There is no evidence that any of Ms Jowell's husband's business affair's present a conflict of interest with her parliamentary or governmental duties because she quite clearly did not know or want to know anything about his business. It is rather hard to fathom here how a minister in her position should behave. Should she demand to know everything he does in his business as a lawyer? Certainly not. He is obliged, in fact, not to tell her anything; and she is obliged not to discuss much of what she does with him. When he was paid a sum of money by an Italian businessman, he seems to have assumed it was a gift because he had performed above and beyond the call of duty as a witness. A 'bribe' would have been money paid or promised in advance and this, from what we read, seems to have been an unsolicited and unexpected payment which he made the mistake of boasting about to his accountant as being due to his expertise at economy with the truth as a witness, thereby helping influential political circles in Italy. It looks like he has got himself into a bit of a mess, and it is not even known if he has committed an offence. Either way, I cannot see how Tessa Jowell can be blamed for not enquiring regularly, or even when signing a piece of paper to do with a mortgage, exactly how, where and when her husband had come by funds earned during his professional activities as a lawyer or as an investor. Indeed there are only two ways to act: either as a totally involved overseer of his affairs on the grounds that as a minister she would be held responsible, or by an arms length relationship of blind trust. The former, while apparently demanded by a novel set of regulations, are in fact forbidden by common sense and a set of long accepted protocols. She quite reasonably chose the latter.

JULY 06 2006
What is it with the media and John Prescott?
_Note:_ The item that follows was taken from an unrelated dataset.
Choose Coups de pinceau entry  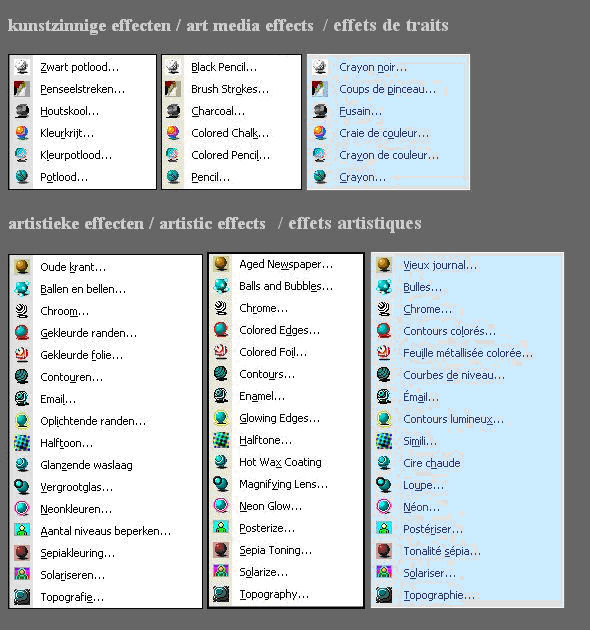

He has been quite an effective politician, even though he was fed a few bum steers on transport options by his civil servants. He has done a very good job in many instances. This morning John Humphrys performance on the Today programme was bordering on insanity in my book. If an American Billionaire buys the Dome and is to be involved in restoring the area round it and maybe running a casino, I want the minister in charge to know as much about this guy as possible. He can meet him every week for a year as far as I am concerned. All this 'arns length' stuff is complete bollocks. And if there any 'figures of fun' in today's public life it is some of the editors of our national newspapers and some of the radio and TV pundits. Humphrys is certainly ready for the funny farm.

JULY 09
I am glad top find Steve Norris (on Broadcasting House, Radio 4 Sunday morning) agrees with me that Prescott is just the victim of a sensless media rant about nothing and should meet the man whenever and wherever he wants. So when he's in America, that's likely to be at the guy's home. He has not put himslef in debt to him in any way. This story is complete rubbish. The combined effect of Humphrys and Jonathan Ross (on another matter) has my finger hovering once again on the option to stop my monthly license fee payment to the BBC for the rest of this year. It needs just one more dollop of unacceptable rubbish by a presenter they overpay and who should be dumped and that's it.